(Items from a dataset)
◆ ◆ ◆ ◆
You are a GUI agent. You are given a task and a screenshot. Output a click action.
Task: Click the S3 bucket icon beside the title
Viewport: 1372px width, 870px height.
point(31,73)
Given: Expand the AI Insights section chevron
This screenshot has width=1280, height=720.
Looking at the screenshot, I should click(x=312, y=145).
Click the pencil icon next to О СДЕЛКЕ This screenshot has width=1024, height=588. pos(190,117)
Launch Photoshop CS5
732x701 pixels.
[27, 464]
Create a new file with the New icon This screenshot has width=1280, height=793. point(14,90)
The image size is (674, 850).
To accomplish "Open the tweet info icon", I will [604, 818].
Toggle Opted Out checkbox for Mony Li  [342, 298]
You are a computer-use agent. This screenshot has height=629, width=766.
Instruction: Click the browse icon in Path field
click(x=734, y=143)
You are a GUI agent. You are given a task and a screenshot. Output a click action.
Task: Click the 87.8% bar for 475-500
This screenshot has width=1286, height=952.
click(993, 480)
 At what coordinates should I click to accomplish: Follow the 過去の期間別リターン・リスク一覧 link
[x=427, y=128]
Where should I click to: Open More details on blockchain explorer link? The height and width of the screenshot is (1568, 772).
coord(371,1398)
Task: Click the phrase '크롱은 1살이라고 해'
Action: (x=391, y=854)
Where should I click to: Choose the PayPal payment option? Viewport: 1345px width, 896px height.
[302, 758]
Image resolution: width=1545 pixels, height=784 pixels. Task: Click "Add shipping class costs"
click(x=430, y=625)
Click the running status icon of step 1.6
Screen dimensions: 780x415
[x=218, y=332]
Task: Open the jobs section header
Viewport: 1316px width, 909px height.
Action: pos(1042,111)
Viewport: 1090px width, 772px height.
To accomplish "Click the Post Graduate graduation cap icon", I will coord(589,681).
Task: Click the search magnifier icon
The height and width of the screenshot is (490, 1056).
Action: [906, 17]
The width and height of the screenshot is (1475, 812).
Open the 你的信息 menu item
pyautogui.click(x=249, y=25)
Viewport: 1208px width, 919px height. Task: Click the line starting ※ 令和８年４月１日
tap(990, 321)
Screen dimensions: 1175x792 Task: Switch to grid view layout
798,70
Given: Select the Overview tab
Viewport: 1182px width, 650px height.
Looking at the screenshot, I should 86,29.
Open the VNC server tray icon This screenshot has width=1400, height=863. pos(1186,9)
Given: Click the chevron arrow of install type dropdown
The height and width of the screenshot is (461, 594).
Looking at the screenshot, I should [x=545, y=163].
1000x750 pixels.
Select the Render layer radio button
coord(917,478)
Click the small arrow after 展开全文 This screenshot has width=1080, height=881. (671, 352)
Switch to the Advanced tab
◆ ◆ ◆ ◆
- **Written request**: Rewrite the data from the line with "Task: Click the search magnifier icon" through the end of the data, and swap every "Viewport" for "Window size". Leave everything else unchanged.

- **Answer to the exercise**:
Task: Click the search magnifier icon
The height and width of the screenshot is (490, 1056).
Action: [906, 17]
The width and height of the screenshot is (1475, 812).
Open the 你的信息 menu item
pyautogui.click(x=249, y=25)
Window size: 1208px width, 919px height. Task: Click the line starting ※ 令和８年４月１日
tap(990, 321)
Screen dimensions: 1175x792 Task: Switch to grid view layout
798,70
Given: Select the Overview tab
Window size: 1182px width, 650px height.
Looking at the screenshot, I should 86,29.
Open the VNC server tray icon This screenshot has width=1400, height=863. pos(1186,9)
Given: Click the chevron arrow of install type dropdown
The height and width of the screenshot is (461, 594).
Looking at the screenshot, I should [x=545, y=163].
1000x750 pixels.
Select the Render layer radio button
coord(917,478)
Click the small arrow after 展开全文 This screenshot has width=1080, height=881. (671, 352)
Switch to the Advanced tab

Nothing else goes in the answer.